Arnold, whose earlier book
The Google Legacy changed how many investors and technology experts
view the Mountain View, Calif., company, bases his assertion on a detailed
review of patents and patent applications filed by Google employees
since mid 2005. The book’s index lists 90 patents and applications
of the more than 200 that Arnold has identified and analyzed.
Arnold examines more than 24
of these patents in detail in the 266-page study, identifying their
technological importance and potential business impact. These
inventions signal, he says, where Google focuses its research and provide
insight into areas into which Google could move. “Telecommunications,
motion pictures and entertainment, financial services, and publishing
are just a few of traditional market sectors that Google can enter and
disrupt without too many technical gyrations,” he says. “Most
of these market sectors are blissfully ignorant of Google’s capabilities.”

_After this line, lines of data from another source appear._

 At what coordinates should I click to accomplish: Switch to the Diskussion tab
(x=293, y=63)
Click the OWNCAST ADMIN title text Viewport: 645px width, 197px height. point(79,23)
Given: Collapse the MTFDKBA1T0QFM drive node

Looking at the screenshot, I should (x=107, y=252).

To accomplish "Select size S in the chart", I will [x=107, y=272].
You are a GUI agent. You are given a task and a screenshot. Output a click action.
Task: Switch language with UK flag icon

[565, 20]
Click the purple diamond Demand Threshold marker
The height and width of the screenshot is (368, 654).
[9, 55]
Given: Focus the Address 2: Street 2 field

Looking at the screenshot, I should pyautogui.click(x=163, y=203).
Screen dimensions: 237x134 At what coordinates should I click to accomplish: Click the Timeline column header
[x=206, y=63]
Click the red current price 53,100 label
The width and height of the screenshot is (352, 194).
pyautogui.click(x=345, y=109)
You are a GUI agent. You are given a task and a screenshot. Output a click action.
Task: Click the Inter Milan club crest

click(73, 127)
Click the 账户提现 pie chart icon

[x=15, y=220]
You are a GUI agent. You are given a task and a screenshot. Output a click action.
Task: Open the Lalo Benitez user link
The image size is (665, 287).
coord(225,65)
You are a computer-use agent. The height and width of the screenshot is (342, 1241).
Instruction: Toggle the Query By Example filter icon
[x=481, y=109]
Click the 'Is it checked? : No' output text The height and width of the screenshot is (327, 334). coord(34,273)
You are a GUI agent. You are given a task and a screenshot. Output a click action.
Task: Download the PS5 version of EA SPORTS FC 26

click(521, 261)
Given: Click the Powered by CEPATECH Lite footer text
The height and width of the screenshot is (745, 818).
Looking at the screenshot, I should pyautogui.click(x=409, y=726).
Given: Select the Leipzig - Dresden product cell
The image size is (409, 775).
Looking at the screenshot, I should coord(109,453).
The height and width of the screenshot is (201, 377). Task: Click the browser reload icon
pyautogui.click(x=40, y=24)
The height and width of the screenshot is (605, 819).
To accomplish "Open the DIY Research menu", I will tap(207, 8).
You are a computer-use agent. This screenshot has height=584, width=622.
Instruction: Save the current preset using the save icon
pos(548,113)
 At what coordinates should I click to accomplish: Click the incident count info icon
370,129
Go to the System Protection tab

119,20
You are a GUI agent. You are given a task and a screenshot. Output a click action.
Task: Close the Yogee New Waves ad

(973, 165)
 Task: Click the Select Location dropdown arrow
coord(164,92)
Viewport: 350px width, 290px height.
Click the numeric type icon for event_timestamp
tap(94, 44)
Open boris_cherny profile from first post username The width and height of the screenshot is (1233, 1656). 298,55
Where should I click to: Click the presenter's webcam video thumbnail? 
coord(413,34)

His study is the first to use
text analytics and intelligence community techniques to glean business
insights from publicly available Google patent applications and patents,
Arnold says, noting:
“To my knowledge, no one
has attempted the type of invention deconstruction that I have undertaken.
Also, no one has yet taken the Google technology and made an attempt
to characterize what functions it can support. The nature of patent
documents is to describe certain information in ways that can be quite
difficult to understand.”
His book’s title, says Arnold,
reflects Google’s love affair with mathematics, which is part of what
he calls the “Google DNA.” He continues: “Google is perhaps today’s
best example of a company built on calculative thinking.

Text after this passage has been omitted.